ProAgio, a drug developed by Georgia State University biology professor Zhi-Ren Liu and his team, is effective at treating pancreatic cancer and prolonging survival in mice, according to a study published in the journal Cellular and Molecular Gastroenterology and Hepatology.
A second study, published in the Journal of Experimental Medicine, shows the drug is also effective against triple-negative breast cancer, a fast-growing and hard-to-treat type of breast cancer that carries a poor prognosis.
ProAgio, created from a human protein, targets the cell surface receptor integrin αVβ?, which is expressed on cancer-associated fibroblasts. Fibroblasts are cells that generate collagen and other fibrous molecules and can be mobilized into service by a tumor, creating a thick, physical barrier known as the stroma, which protects the cancer and helps it grow.
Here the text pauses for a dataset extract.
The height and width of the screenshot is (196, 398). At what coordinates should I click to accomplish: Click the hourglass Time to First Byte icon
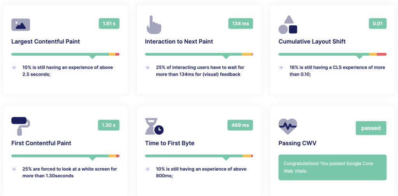pos(154,126)
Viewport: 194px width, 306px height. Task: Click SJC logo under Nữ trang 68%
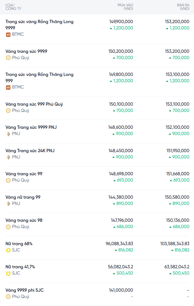8,250
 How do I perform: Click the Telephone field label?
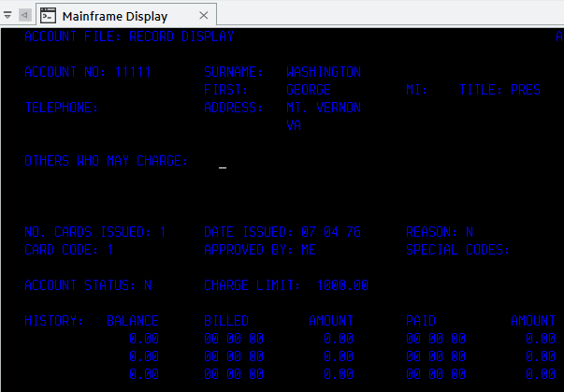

The drug works by inducing apoptosis, or programmed cell death, in cancer-associated fibroblasts that express integrin αVβ?.
The dense fibrotic stroma is what makes pancreatic cancer, which has a five-year survival rate of just eight percent, so lethal and difficult to treat. Among triple-negative breast cancer patients, research shows denser stroma is associated with poorer survival and high recurrence rates.
“All solid tumors use cancer-associated fibroblasts, but in pancreatic cancer and triple-negative breast cancer, the stroma is so dense there’s often no way for conventional drugs to penetrate it and effectively treat the cancer,” said Liu.
The stroma also helps the tumor hide from your body’s immune system. Immunotherapy, a type of treatment that uses your immune system to fight cancer, is less effective against tumors protected by a dense stroma that is rich in cancer-associated fibroblasts.
Cancer-associated fibroblasts promote angiogenesis, or the development of new blood vessels. Angiogenesis plays an important role in the spread of cancer because solid tumors need a blood supply to grow. In both studies, Liu and his team show roAgio has a profound effect on tumor vasculature. In the case of pancreatic cancer, it reopened blood vessels that had collapsed due to high extravascular stress caused by the dense stroma. In the case of triple-negative breast cancer, the drug’s anti-angiogenic activity reduced irregular, leaky angiogenic tumor vessels. In both cases, ProAgio allowed drugs to effectively reach the cancer.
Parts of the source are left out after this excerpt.